Üzgünüm, I wish I could respond...  ama bu posta anla*ma*dim, çok az Türkçe biliyorum. "Janjanli" ne demek? Are you saying that show business is not a foreign word in Turkish?  You see, I really am lost, nothing is easier thatn misunderstanding Turkish...  ve "laflar" ne demek?  Is that an example of an a foreign word, "laugh", now understood by most Turks?


----------



## Honour

badgrammar said:


> Merhaba Bahane,
> 
> Üzgünüm, I wish I could respond... ama bu posta anla*ma*dim, çok az Türkçe biliyorum. "Janjanli" ne demek? Are you saying that show business is not a foreign word in Turkish? You see, I really am lost, nothing is easier thatn misunderstanding Turkish... ve "laflar" ne demek? Is that an example of an a foreign word, "laugh", now understood by most Turks?


Hi Badgrammar.
He says, he accepts all but show business. He insists that show business is not a Turkish expression and it is only used by the ones who tries to get attention speaking English. Janjan is derived from French "changeant" (şanjan should have been the correct spelling but not) . Janjan means something like fancy in English. By the way "laf" means "söz". That's; word, saying, expression etc. So laugh is not laf (pronounciation is  same though)


----------



## Bahane

badgrammar said:


> Merhaba Bahane,
> 
> Üzgünüm, I wish I could respond... ama bu posta anla*ma*dim, çok az Türkçe biliyorum. "Janjanli" ne demek? Are you saying that show business is not a foreign word in Turkish? You see, I really am lost, nothing is easier thatn misunderstanding Turkish... ve "laflar" ne demek? Is that an example of an a foreign word, "laugh", now understood by most Turks?


 
Hi badgrammer,

My exclamation was to Turks who use English words or even French, Spanish... while they're speaking Turkish although the words have the Turkish meanings. So as you understood show business is not a foreign word in Turkish. The speaker could say "gösteri dünyası" instead of "show business" or there can be lots of various translations for it. Yes you're right in Turkish TV's you can hear lots of word like that even in TRT which is the natianol TV of Türkiye. It's just a pity for us. Keeping languages is the most important thing in order to keep the cultures. I just wanted to emphasize that.


----------



## badgrammar

Thanks for the explanation, Bahane!  Now I see what you mean, that there are perfectly good Turkish words to use, with the same meaning, instead of borrowing words from other languages.  The same thing exists in French, I guess people just think those words sound more "sophisticated"...


----------



## Binapesi

Bahane said:


> Hi badgrammer,
> 
> My exclamation was to Turks who use English words or even French, Spanish... while they're speaking Turkish although the words have the Turkish meanings. So as you understood show business is not a foreign word in Turkish. The speaker could say "gösteri dünyası" instead of "show business" or there can be lots of various translations for it. Yes you're right in Turkish TV's you can hear lots of word like that even in TRT which is the natianol TV of Türkiye. It's just a pity for us. Keeping languages is the most important thing in order to keep the cultures. I just wanted to emphasize that.

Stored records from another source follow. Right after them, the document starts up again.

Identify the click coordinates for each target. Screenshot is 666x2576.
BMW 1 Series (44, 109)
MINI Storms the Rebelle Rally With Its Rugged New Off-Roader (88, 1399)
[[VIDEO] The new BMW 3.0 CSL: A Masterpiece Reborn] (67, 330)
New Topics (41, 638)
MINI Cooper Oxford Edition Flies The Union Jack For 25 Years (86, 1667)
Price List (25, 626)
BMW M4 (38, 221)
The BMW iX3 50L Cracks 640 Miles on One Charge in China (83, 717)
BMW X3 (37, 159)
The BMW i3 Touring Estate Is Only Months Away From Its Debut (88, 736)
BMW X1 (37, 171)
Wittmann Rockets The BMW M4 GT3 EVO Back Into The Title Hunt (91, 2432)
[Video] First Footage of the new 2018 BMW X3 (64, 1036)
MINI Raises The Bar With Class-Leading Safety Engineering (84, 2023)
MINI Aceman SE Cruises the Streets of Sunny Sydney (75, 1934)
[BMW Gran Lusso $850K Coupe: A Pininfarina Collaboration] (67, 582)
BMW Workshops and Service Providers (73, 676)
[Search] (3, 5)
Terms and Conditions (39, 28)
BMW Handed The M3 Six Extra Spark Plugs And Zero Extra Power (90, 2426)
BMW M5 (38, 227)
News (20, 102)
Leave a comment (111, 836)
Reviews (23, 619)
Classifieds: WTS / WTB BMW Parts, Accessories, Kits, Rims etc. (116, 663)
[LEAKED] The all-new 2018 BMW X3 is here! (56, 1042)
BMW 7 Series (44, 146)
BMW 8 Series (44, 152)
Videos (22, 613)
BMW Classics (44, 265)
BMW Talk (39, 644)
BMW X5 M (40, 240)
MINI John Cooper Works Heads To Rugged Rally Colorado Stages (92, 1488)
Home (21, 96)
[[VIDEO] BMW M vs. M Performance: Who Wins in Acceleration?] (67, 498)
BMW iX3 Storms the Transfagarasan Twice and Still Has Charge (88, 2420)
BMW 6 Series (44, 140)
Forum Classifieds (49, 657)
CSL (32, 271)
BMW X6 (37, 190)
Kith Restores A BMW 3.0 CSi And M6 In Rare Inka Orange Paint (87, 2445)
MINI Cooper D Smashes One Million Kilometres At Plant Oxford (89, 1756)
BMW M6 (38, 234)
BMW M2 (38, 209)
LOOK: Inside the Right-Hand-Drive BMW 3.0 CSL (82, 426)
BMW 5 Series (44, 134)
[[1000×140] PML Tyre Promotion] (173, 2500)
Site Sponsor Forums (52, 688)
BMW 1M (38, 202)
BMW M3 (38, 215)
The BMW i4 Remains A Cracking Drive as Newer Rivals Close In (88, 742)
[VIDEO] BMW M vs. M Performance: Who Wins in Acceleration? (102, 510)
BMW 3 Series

I entirely agree with you.
I've even heard a speaker say "bu haftasonu tüm *beach*'lerde..."
This is just disgusting.
Some speak Turkish just in the grammar but the words are all foreign.
And some use the words not knowing what they mean, just to look "cool" you know, embrassing.
Just like what happens in the Turkiye Finans's advert.


----------



## avok

Keyt said:


> I entirely agree with you.
> I've even heard a speaker say "bu haftasonu tüm *beach*'lerde..."
> This is just disgusting.
> Some speak Turkish just in the grammar but the words are all foreign.
> And some use the words not knowing what they mean, just to look "cool" you know, embrassing.
> Just like what happens in the Turkiye Finans's advert.


 
*Y*ou know what, those people even make a distinction between a "beach" and a "plaj". A "beach" for them is more like a "luxury plaj" *,* so they don*'*t use the word "beach" to mean a "plaj" but rather a luxury plaj where you have to pay for the entrance*!* But a plaj is for ....everyone... for ordinary people... *Y*ou don*'*t have to pay for it. *I*ronically, the word "plaj" that we use is actually a *F*rench word (plage) but in comporaison with "beach" it sounds more Turkish*!* *O*hhh and "sahil" sounds even more *T*urkish but it is just *A*rabic   I just don*'*t understand what's wrong with Turkish people, in the past, we borrowed thousands of words from *P*ersian, *A*rabic and then *F*rench and now *E*nglish... *I*s it that hard to re-find or to create a *T*urkish word for "beach"? *A*nd the funny thing is that we took both "plaj" and "beach" which both mean the same thing in their original languages... *B*ut we even change their original meanings thus, a *T*urkish "beach" is different than a *T*urkish "plaj": funny and weird at the same time*.*


----------



## badgrammar

What is kind of a pity is that, if you take the example of "beach" "plaj" and "sahil" with the definitions you gave the above, then it's like saying:
American-style beach = Excellent
European style beach = Normal
Turkish style beach = Less desirable

So it is (maybe unintentional) derogatory.  Hidden meanings and insinuations may lurk behind some of these borrowed words, and using them may re-inforce the idea...  But (there's always a but!), languages do inevitably evolve and incorporate words from other languages.  This is probably truer now than ever before with internet and cable tv!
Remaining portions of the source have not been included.